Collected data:
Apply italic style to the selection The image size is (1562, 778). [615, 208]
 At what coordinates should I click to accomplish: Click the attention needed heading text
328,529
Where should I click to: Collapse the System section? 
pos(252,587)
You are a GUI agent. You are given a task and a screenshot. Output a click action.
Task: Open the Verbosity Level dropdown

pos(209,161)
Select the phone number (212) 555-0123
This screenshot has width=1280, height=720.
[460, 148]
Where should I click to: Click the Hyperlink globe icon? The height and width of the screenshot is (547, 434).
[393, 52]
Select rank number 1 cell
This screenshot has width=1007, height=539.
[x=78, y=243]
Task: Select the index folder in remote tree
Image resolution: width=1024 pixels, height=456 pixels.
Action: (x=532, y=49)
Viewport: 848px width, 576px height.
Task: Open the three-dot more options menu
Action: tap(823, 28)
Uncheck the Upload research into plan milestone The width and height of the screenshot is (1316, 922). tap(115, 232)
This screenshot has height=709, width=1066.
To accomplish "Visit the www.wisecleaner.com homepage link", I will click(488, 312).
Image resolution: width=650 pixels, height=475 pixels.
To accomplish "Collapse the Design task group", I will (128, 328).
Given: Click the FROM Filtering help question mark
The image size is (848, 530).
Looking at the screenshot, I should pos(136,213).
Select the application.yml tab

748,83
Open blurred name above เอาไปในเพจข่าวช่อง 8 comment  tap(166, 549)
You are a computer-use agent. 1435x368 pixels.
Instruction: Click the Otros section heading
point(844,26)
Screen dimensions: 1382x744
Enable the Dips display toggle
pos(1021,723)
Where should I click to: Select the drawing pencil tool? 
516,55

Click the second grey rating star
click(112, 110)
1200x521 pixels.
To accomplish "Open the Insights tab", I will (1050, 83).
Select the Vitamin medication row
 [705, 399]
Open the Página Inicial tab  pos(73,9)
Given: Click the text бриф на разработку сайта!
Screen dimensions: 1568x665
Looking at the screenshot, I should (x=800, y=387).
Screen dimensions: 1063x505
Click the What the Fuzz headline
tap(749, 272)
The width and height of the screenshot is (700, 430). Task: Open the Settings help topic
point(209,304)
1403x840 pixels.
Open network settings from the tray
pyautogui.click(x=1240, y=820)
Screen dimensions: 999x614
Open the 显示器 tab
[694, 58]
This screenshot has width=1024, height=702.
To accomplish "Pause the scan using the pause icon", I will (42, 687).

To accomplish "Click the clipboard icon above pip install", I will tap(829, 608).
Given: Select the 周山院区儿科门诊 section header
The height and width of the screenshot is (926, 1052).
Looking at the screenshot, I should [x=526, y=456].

_Try it_
Line by line, output the data precisely as shown above.

_Answer to this task_
Apply italic style to the selection The image size is (1562, 778). [615, 208]
 At what coordinates should I click to accomplish: Click the attention needed heading text
328,529
Where should I click to: Collapse the System section? 
pos(252,587)
You are a GUI agent. You are given a task and a screenshot. Output a click action.
Task: Open the Verbosity Level dropdown

pos(209,161)
Select the phone number (212) 555-0123
This screenshot has width=1280, height=720.
[460, 148]
Where should I click to: Click the Hyperlink globe icon? The height and width of the screenshot is (547, 434).
[393, 52]
Select rank number 1 cell
This screenshot has width=1007, height=539.
[x=78, y=243]
Task: Select the index folder in remote tree
Image resolution: width=1024 pixels, height=456 pixels.
Action: (x=532, y=49)
Viewport: 848px width, 576px height.
Task: Open the three-dot more options menu
Action: tap(823, 28)
Uncheck the Upload research into plan milestone The width and height of the screenshot is (1316, 922). tap(115, 232)
This screenshot has height=709, width=1066.
To accomplish "Visit the www.wisecleaner.com homepage link", I will click(488, 312).
Image resolution: width=650 pixels, height=475 pixels.
To accomplish "Collapse the Design task group", I will (128, 328).
Given: Click the FROM Filtering help question mark
The image size is (848, 530).
Looking at the screenshot, I should pos(136,213).
Select the application.yml tab

748,83
Open blurred name above เอาไปในเพจข่าวช่อง 8 comment  tap(166, 549)
You are a computer-use agent. 1435x368 pixels.
Instruction: Click the Otros section heading
point(844,26)
Screen dimensions: 1382x744
Enable the Dips display toggle
pos(1021,723)
Where should I click to: Select the drawing pencil tool? 
516,55

Click the second grey rating star
click(112, 110)
1200x521 pixels.
To accomplish "Open the Insights tab", I will (1050, 83).
Select the Vitamin medication row
 [705, 399]
Open the Página Inicial tab  pos(73,9)
Given: Click the text бриф на разработку сайта!
Screen dimensions: 1568x665
Looking at the screenshot, I should (x=800, y=387).
Screen dimensions: 1063x505
Click the What the Fuzz headline
tap(749, 272)
The width and height of the screenshot is (700, 430). Task: Open the Settings help topic
point(209,304)
1403x840 pixels.
Open network settings from the tray
pyautogui.click(x=1240, y=820)
Screen dimensions: 999x614
Open the 显示器 tab
[694, 58]
This screenshot has width=1024, height=702.
To accomplish "Pause the scan using the pause icon", I will (42, 687).

To accomplish "Click the clipboard icon above pip install", I will tap(829, 608).
Given: Select the 周山院区儿科门诊 section header
The height and width of the screenshot is (926, 1052).
Looking at the screenshot, I should [x=526, y=456].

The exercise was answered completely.